Nabi Shallallahu ‘Alaihi wa Sallam
bersabda:
«إِنَّ أَشَدَّ النَّاسِ
عَذَابًا عِنْدَ اللهِ يَوْمَ الْقِيَامَةِ الْمُصَوِّرُونَ»
“Sesungguhnya manusia yang paling berat siksanya di sisi
Allah pada hari Kiamat adalah para pelukis/pemahat.” [57]
Adapun Rasullullah Muhammad Shallallahu
‘Alaihi wa Sallam dan Jibril ‘alaihissalam, adalah manusia dan malaikat
terbaik, menurut kesepakatan ulama berdasarkan dalil-dalil yang banyak sekali.[]
06 Nikah Mut’ah Cara Mudah Cari Pengikut
Nikah
mut’ah adalah nikah kontrak atau nikah zina di mana aqad nikah tanpa wali dan
tanpa saksi serta pisah dengan sendirinya dalam beberapa tempo yang disepakati
syi’i laki-laki dan syi’i perempuan.
Diriwayatkan secara dusta dari Abu
Abdillah, dia berkata:
إِنَّ
اللهَ تَبَارَكَ وَتَعَالَى حَرَّمَ عَلَى شِيْعَتِنَا الْمُسْكِرَ مِنْ كُلِّ شَرَابٍ
وَعَوَّضَهُمْ مِنْ ذَلِكَ بِالْمُتْعَةِ
“Sesungguhnya Allah tabaraka wa
ta’ala telah mengharamkan atas orang-orang Syi’ah kami setiap minuman
memabukkan dan mengganti hal tersebut dengan mut’ah.”[58]
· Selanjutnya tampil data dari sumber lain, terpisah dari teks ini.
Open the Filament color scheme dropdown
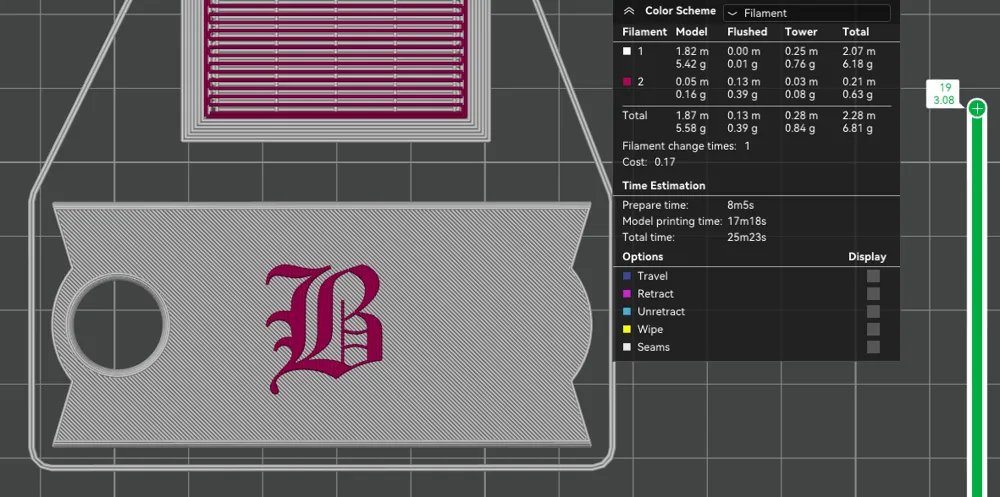 coord(806,13)
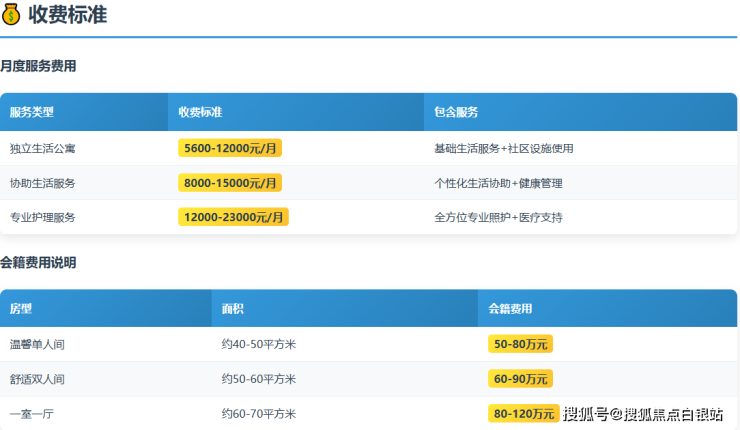740x430 pixels.
Task: Click the 5600-12000元/月 price badge
Action: (x=231, y=148)
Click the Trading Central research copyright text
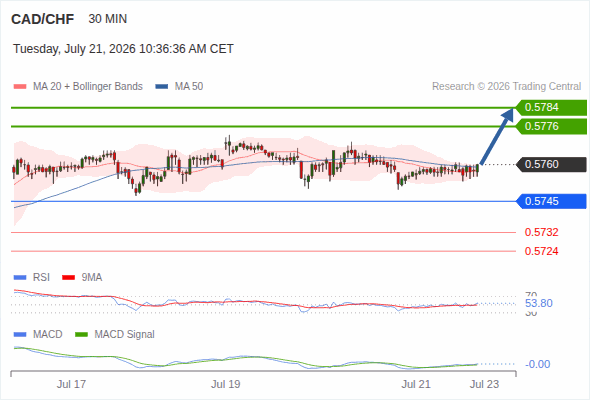Image resolution: width=590 pixels, height=400 pixels. pyautogui.click(x=506, y=87)
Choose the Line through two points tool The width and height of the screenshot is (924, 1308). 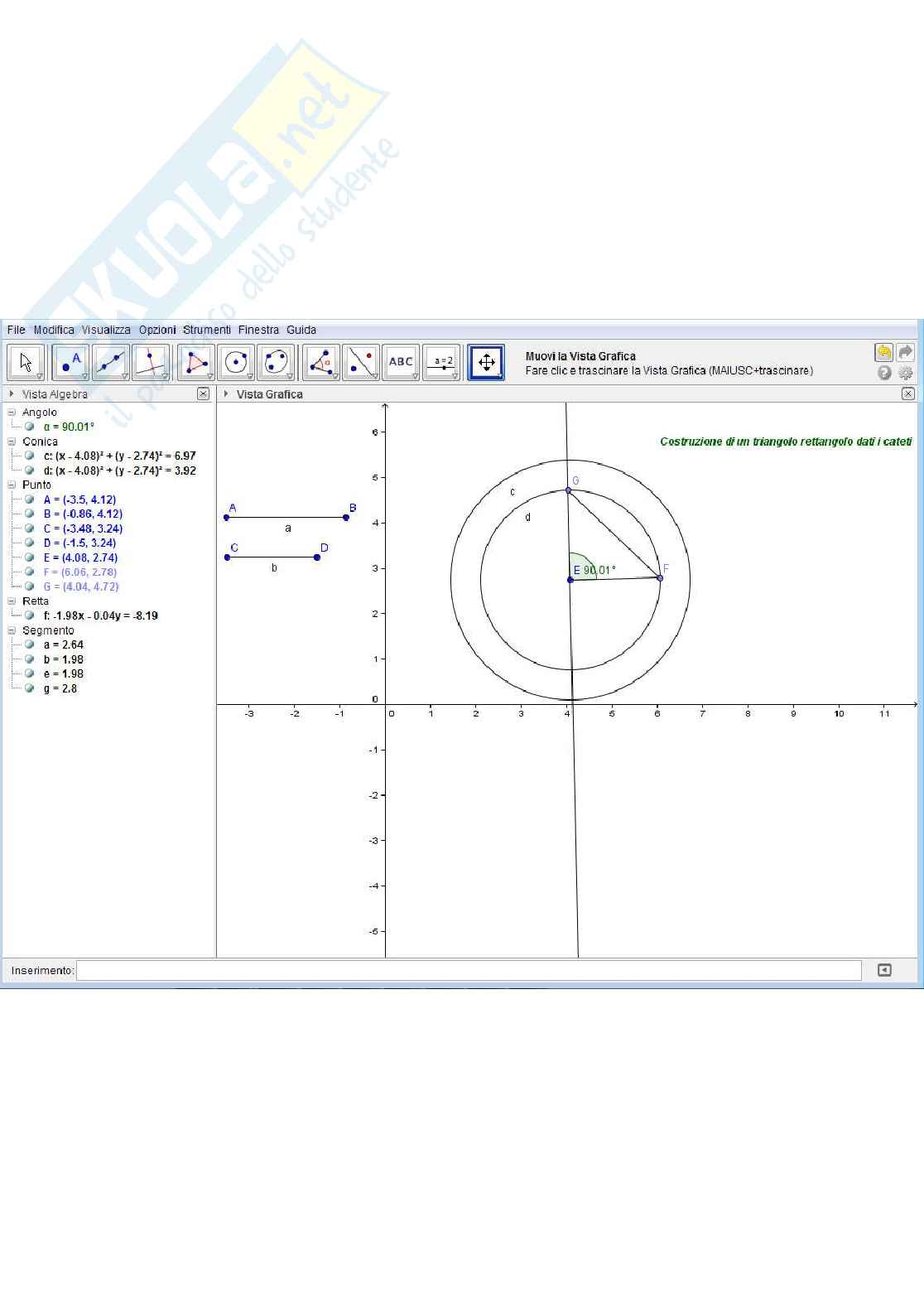pyautogui.click(x=110, y=362)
Diriwayatkan secara dusta bahwa Nabi Shallallahu
‘Alaihi wa Sallam bersabda:
مَنْ
تَمَتَّعَ مَرَّةً وَاحِدَةً عُتِقَ ثُلُثُهُ مِنَ النَّارِ، وَمَنْ تَمَتَّعَ مَرَّتَينِ
عُتِقَ ثُلُثَاهُ مِنَ النَّارِ، وَمَنْ تَمَتَّعَ ثَلاَثَ مَرَّاتٍ عُتِقَ كُلُّهُ
مِنَ النَّارِ
“Barangsiapa yang melakukan mut’ah
sekali, maka Allah akan membebaskan 1/3 dirinya dari Neraka. Barangsiapa yang
melakukan mut’ah dua kali, maka Allah akan membebaskan 2/3 dirinya dari Neraka.
Barangsiapa yang melakukan mut’ah tiga kali, maka Allah akan membebaskan
seluruh dirinya dari Neraka.”
Juga diriwayatkan secara dusta --dalam kitab yang sama--bahwa
Nabi Shallallahu ‘Alaihi wa Sallam bersabda:
مَنْ
تَمَتَّعَ مَرَّةً كَانَ كَدَرَجَةِ الْحُسَيْنِ، وَمَنْ تَمَتَّعَ مَرَّتَيْنِ فَدَرَجَتُهُ
كَدَرَجَةِ الْحَسَنِ، وَمَنْ تَمَتَّعَ ثَلاَثَ مَرَّاتٍ كَانَ كَدَرَجَةِ عَلِيِّ
بْنِ أَبِي طَالِبٍ، وَمَنْ تَمَتَّعَ أَرْبَعَ مَرَّاتٍ فَدَرَجَتُهُ كَدَرَجَتِي
“Barangsiapa yang melakukan mut’ah
sekali, maka derajatnya seperti derajatnya Al-Husain, barangsiapa yang
melakukan mut’ah dua kali, maka derajatnya seperti derajatnya Al-Hasan, barangsiapa
yang melakukan mut’ah tiga kali, maka derajatnya seperti derajatnya ‘Ali bin
Abi Thalib, dan barangsiapa yang melakukan mut’ah empat kali, maka derajatnya
seperti derajatku.”[59]
Mereka tidak membatasi mut’ah hanya empat wanita, bahkan menganjurkan lebih dari itu
sebanyak-banyaknya, bahkan meski ribuan wanita.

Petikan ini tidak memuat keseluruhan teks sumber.